What is great about Flash is that it is essentially "dark silicon", i.e. silicon that is not actively switching transistors most of the time, meaning less power consumption, which equals less heat. This is because the bit-saving charge is held in nonvolatile capacitors and does not need to be refreshed, read, or written to unless a user program needs to read and/or modify the relevant data. Chip stacking has the unfortunate downside of insulating the inner layers so that the ability to effectively cool the overall package is severely diminished. At 1/2 watt - 2 watts in aggregate (or 0 watts when inactive), Flash chips/modules are in no danger of overheating.

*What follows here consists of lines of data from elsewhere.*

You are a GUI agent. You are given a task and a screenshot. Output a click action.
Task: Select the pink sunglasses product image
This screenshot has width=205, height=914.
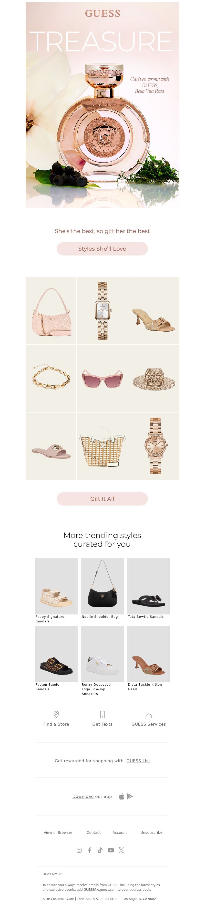pyautogui.click(x=102, y=378)
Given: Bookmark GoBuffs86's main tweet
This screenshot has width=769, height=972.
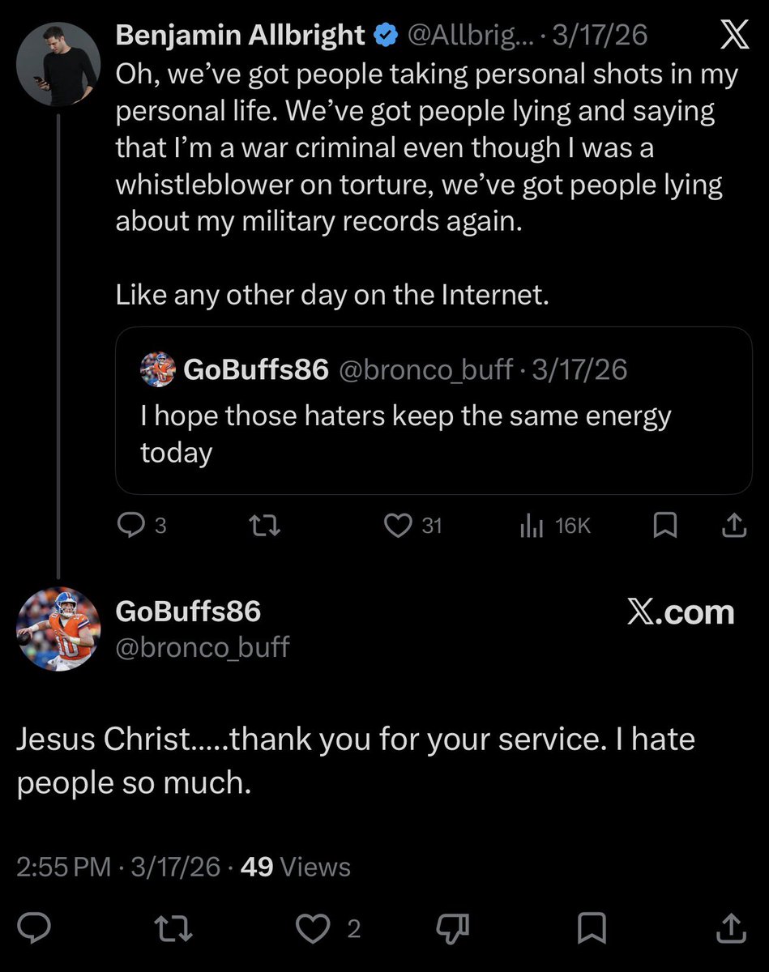Looking at the screenshot, I should (x=592, y=928).
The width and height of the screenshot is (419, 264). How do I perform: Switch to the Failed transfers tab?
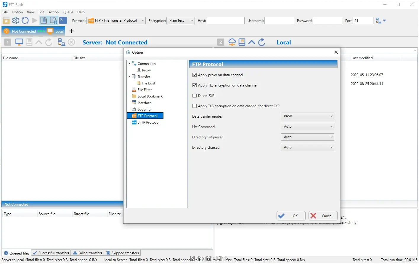(x=87, y=253)
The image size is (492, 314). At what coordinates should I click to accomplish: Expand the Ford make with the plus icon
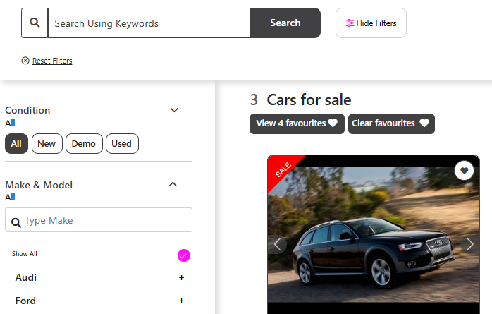(x=181, y=301)
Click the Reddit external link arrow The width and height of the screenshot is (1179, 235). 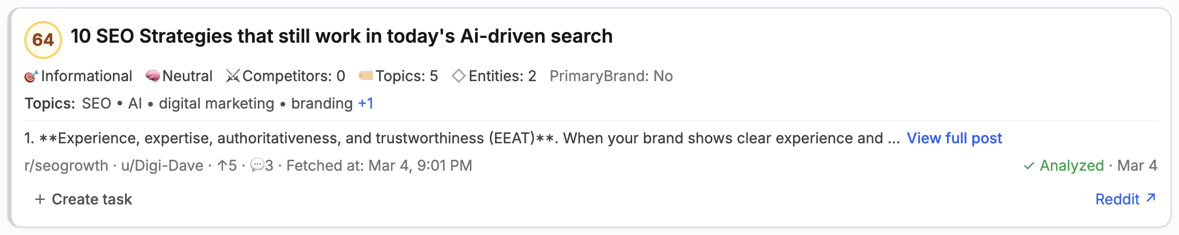click(x=1151, y=198)
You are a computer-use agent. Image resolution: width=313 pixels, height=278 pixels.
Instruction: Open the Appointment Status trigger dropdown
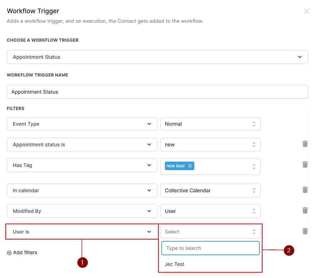click(x=157, y=57)
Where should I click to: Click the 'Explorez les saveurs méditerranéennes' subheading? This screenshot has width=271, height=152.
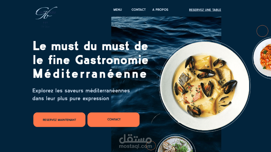pos(81,90)
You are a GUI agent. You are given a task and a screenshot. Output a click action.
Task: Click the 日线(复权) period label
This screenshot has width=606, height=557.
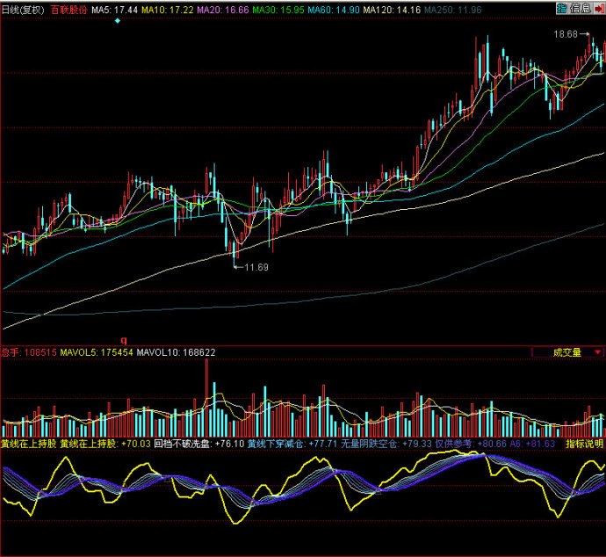tap(23, 9)
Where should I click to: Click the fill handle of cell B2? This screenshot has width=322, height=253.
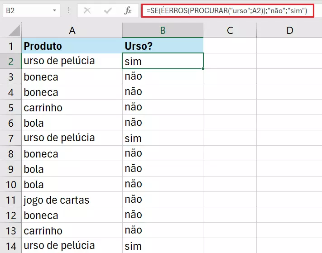pyautogui.click(x=203, y=69)
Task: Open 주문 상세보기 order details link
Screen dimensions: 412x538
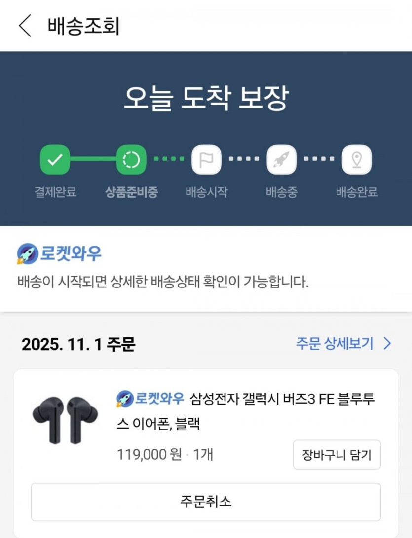Action: pos(335,344)
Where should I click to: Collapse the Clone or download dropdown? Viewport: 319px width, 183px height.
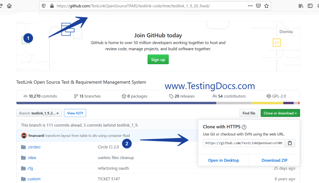[280, 113]
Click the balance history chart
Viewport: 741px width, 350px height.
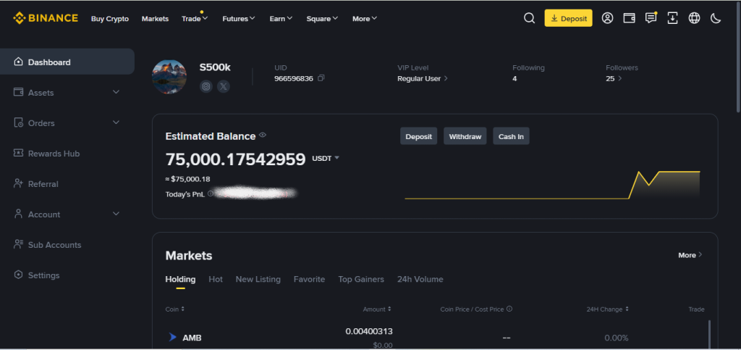point(552,185)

This means Flash is the type of chip product that is most amenable to chip stacking, and therefore it is no surprise that chip stacking has only really taken off with the recent attempt of Flash manufacturers to beat Moore's law at chip density (see that 20nm single-chip thick flash chips are only now reaching 16Gbytes).
Here we can see a beautiful picture of Toshiba stacking 8 Flash chips on top of each other. All told that is 1.4 mm thick including plastic packaging!

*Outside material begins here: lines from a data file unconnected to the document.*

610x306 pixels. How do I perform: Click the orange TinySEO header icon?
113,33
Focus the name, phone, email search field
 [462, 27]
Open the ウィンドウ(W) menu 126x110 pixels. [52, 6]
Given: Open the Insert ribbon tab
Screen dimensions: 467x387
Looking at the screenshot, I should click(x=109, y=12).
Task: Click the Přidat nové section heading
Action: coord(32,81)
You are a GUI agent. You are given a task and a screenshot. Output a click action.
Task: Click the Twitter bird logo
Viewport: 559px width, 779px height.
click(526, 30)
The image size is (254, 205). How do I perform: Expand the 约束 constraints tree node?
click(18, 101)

Note another reason that Flash is amenable to stacking: it doesn't support high bandwidth, so pins on the edges of the chips are sufficient to support the reads and writes. This is truly profound and in conjunction with its dark silicon characteristics we get we get the dynamic duo that enables chip stacking today: Stacked flash needs no cooling improvements or 3D interconnection of the dies. Slam dunk.
The 3D integrated circuits of tomorrow will have an improved ability to provide communication between the chips at higher bandwidth, (see here, here, here) but heat will continue to be an issue.